Implement a custom authentication backend that validates credentials against Firestore while ensuring passwords are hashed using Django’s preferred algorithm (e.g., PBKDF2). Do not store or compare plaintext passwords.

from django.contrib.auth.backends import BaseBackend
from django.contrib.auth.hashers import check_password
from google.cloud import firestore

class FirestoreBackend(BaseBackend):
    def authenticate(self, request, username=None, password=None):
        db = firestore.Client()
        users = db.collection('users').where('username', '==', username).limit(1).stream()
        for user in users:
            user_dict = user.to_dict()
            if check_password(password, user_dict.get('password_hash')):
                return user_dict  # Return a user-like object
        return None

    def get_user(self, user_id):
        db = firestore.Client()
        doc = db.collection('users').document(user_id).get()
        return doc.to_dict() if doc.exists else None

4. Session Management Considerations

If using Firestore to store session data, ensure session documents are created with limited lifetime and are not readable by other users. Configure Django’s session engine appropriately and avoid placing sensitive data in session keys that could be exposed through Firestore rules misconfiguration.

# settings.py
SESSION_ENGINE = 'django.contrib.sessions.backends.cache'  # Prefer cache over custom Firestore store
# If using a Firestore-backed session, ensure strict rules and short TTLs.

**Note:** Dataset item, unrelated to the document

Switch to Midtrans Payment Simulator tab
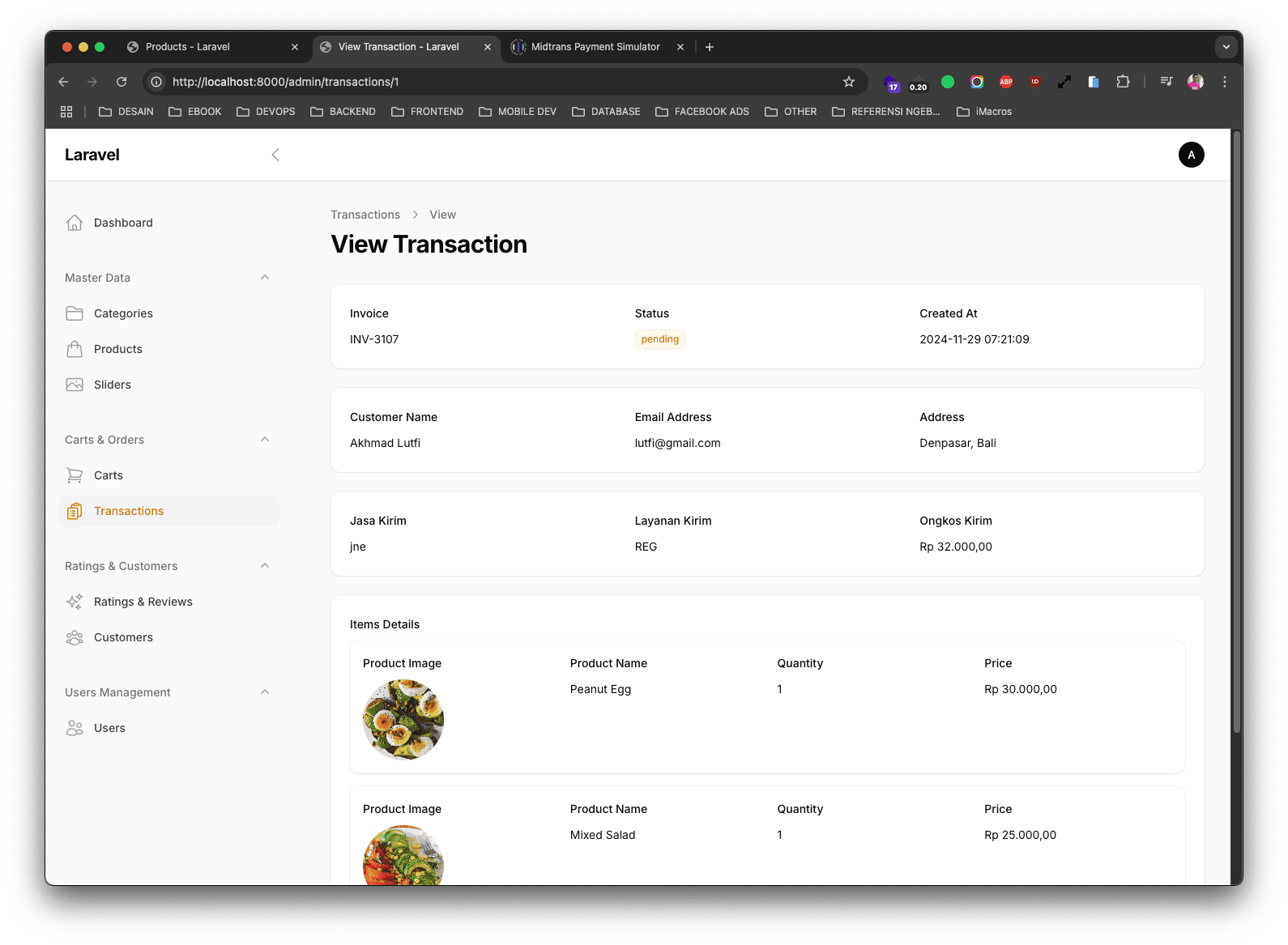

Related CWEs: authentication

CWE IDNameSeverity
CWE-287Improper Authentication CRITICAL
CWE-306Missing Authentication for Critical Function CRITICAL
CWE-307Brute Force HIGH
CWE-308Single-Factor Authentication MEDIUM
CWE-309Use of Password System for Primary Authentication MEDIUM
CWE-347Improper Verification of Cryptographic Signature HIGH
CWE-384Session Fixation HIGH
CWE-521Weak Password Requirements MEDIUM
CWE-613Insufficient Session Expiration MEDIUM
CWE-640Weak Password Recovery HIGH

Frequently Asked Questions

How does Firestore’s eventual consistency affect authentication security in Django?
Eventual consistency can delay the visibility of writes (e.g., password updates or failed login increments). In authentication flows, this may allow an attacker to reuse a stale credential window or bypass rate-limiting if reads return older data. Use Firestore transactions for critical updates and consider additional server-side validation to enforce immediate consistency where necessary.
Can middleBrick detect authentication misconfigurations between Django and Firestore?
Yes. middleBrick’s Authentication, BOLA/IDOR, and Property Authorization checks analyze runtime behavior and, where applicable, correlate findings with OpenAPI specifications to identify authentication controls that may be weakened by improper Firestore rule configurations or identity mapping.